How I Built a Shadow AI Governance Platform on a DynamoDB Single-Table Design

#aws #database #nextjs #security

The proliferation of unsanctioned, locally executed Artificial Intelligence (AI) models (Shadow AI) running inside corporate workstations via Ollama, Llama.cpp, or LM Studio has created a massive blind spot for enterprise security teams.

Because local inference occurs entirely in system memory, network-layer proxies (like CASBs) are completely blind to it. Because the tools are benignly signed binaries, kernel-level EDRs (like CrowdStrike Falcon) don't trigger alerts when they read sensitive source code or spreadsheets offline.

To solve this, I built LifecycleZero-a B2B SaaS platform that monitors local endpoint AI engines, streams telemetry, and isolates compromised hosts.

Here is the database and system architecture blueprint showing how to design this platform for performance and scale.

1. The Database Blueprint: Single-Table DynamoDB Design

We consolidated all B2B data entities (Tenant Settings, Employees, Hardware Assets, Telemetry Event Streams, and Audit Custody Logs) into a single physical table (LifecycleZero_Assets).

Entity Relationship and Index Mapping

Entity	PK (Partition Key)	SK (Sort Key)	GSI1PK (Index 1)	GSI1SK (Index 1)	GSI2PK (Index 2 - Sparse)
Tenant	`TENANT#<TenantId>`	`METADATA`	-	-	-
Asset	`TENANT#<TenantId>`	`ASSET#<AssetId>`	`EMP#<EmployeeId>`	`STATE#<Status>`	`TENANT#<TenantId>#ACTION_REQ`
Telemetry	`TENANT#<TenantId>#TELEMETRY#SHARD#<0-9>`	`TELEMETRY#<AssetId>#<TS>`	`ASSET#<AssetId>`	`DATE#<TS>`	`TENANT#<TenantId>#ALERT#<Risk>`
Audit Log	`TENANT#<TenantId>`	`AUDIT#<AssetId>#<TS>`	-	-	-

Key Database Highlights

Cryptographic Tenant Isolation: Enforced by prefixing all partition keys with TENANT#<OrgId> mapped directly from Clerk B2B authentication sessions.
Sparse Indexing (GSI2) for Dashboards: 99.9% of telemetry events are benign. Indexing every heartbeat would bloat storage and query costs.

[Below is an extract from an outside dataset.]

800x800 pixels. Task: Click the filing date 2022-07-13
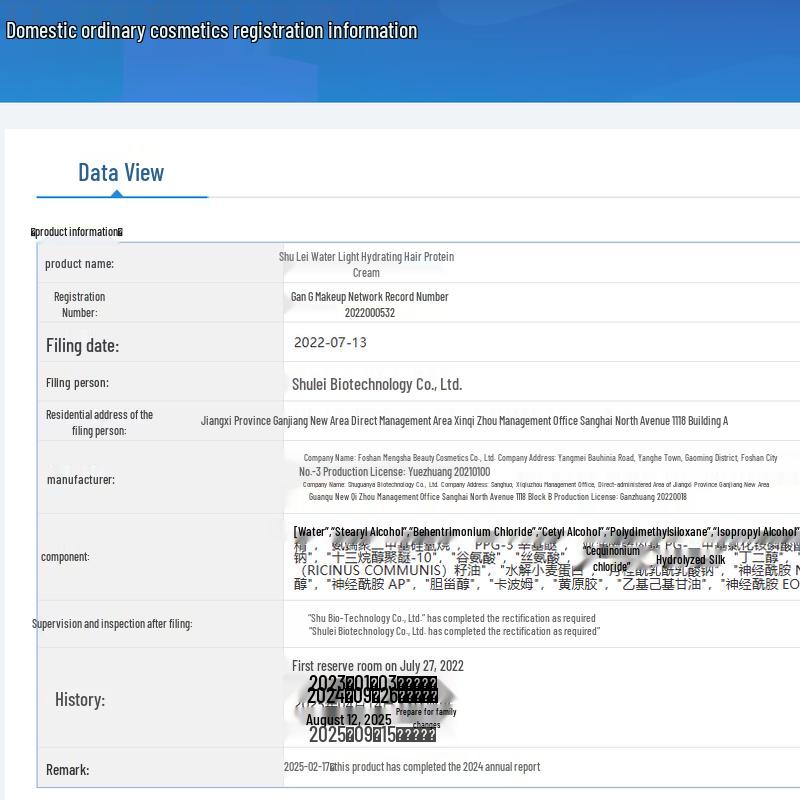tap(330, 342)
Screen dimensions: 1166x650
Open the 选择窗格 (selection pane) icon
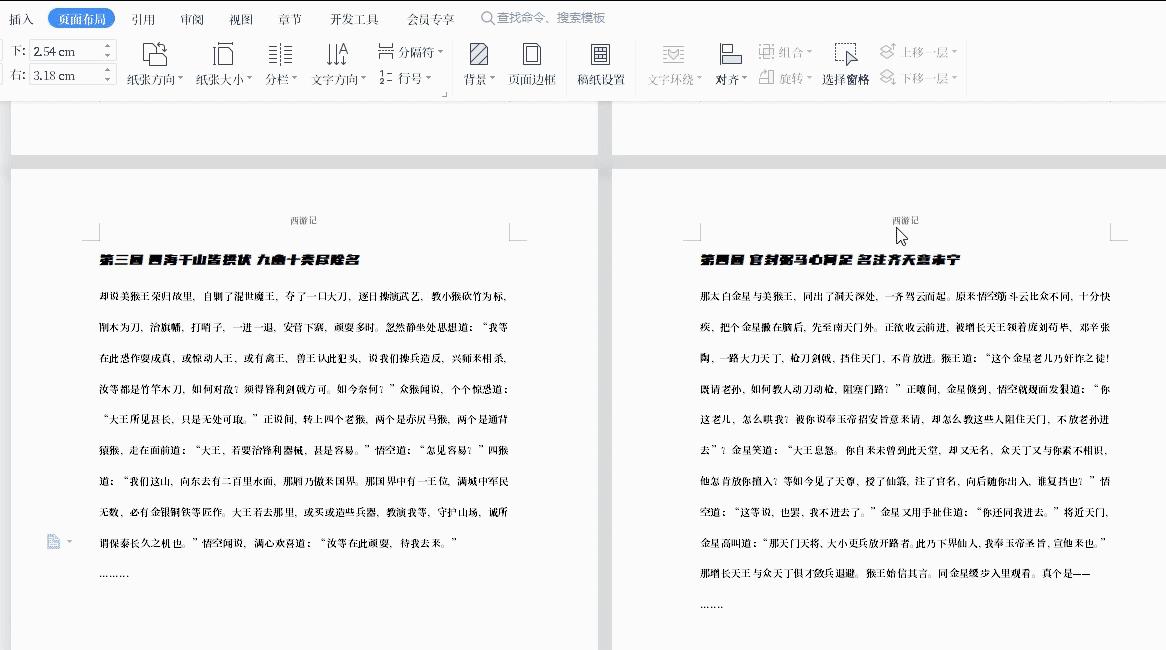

We built a Sparse GSI (GSI2PK) that only populates when a security alert is flagged as CRITICAL or WARNING. The dashboard queries GSI2 directly, retrieving active incidents in milliseconds via cheap O(1) index scans.
Telemetry Write Sharding: A fleet of 10,000+ endpoints streaming heartbeats every 5 seconds to a single partition key will throttle DynamoDB's 1,000 WCU limit. We shard raw telemetry partition keys across 10 physical partitions (PK = TENANT#<TenantId>#TELEMETRY#SHARD#<0-9>) using a random hash function.

2. Transaction Integrity & ACID Containment

When a security administrator quarantines a host, consistency is critical. If a host status is updated to ISOLATED but the audit custody log fails to write, we breach compliance standards.

We solved this using DynamoDB’s TransactWriteItems to execute the isolation command:

ConditionCheck & Asset Update: Verifies that the asset exists in the partition and its current status is active (not already ISOLATED). Updates Status to ISOLATED.
Immutable Audit Log: Appends a chronological custody log (SK = AUDIT#<AssetId>#<Timestamp>) detailing the operator ID, action type, and compliance justification.

If either step fails, the entire transaction rolls back instantly, eliminating inconsistent states.

3. Decoupling the Ingest Pipeline with SQS

Direct database writes from thousands of concurrent endpoint agents can trigger write capacity lockouts.

Our Next.js API Gateway ingests telemetry payloads, checks device isolation status, and immediately pushes them to an AWS SQS queue before returning 202 Accepted in sub-50ms. A TypeScript worker daemon pulls events asynchronously using SQS long-polling to run AI-powered risk evaluations.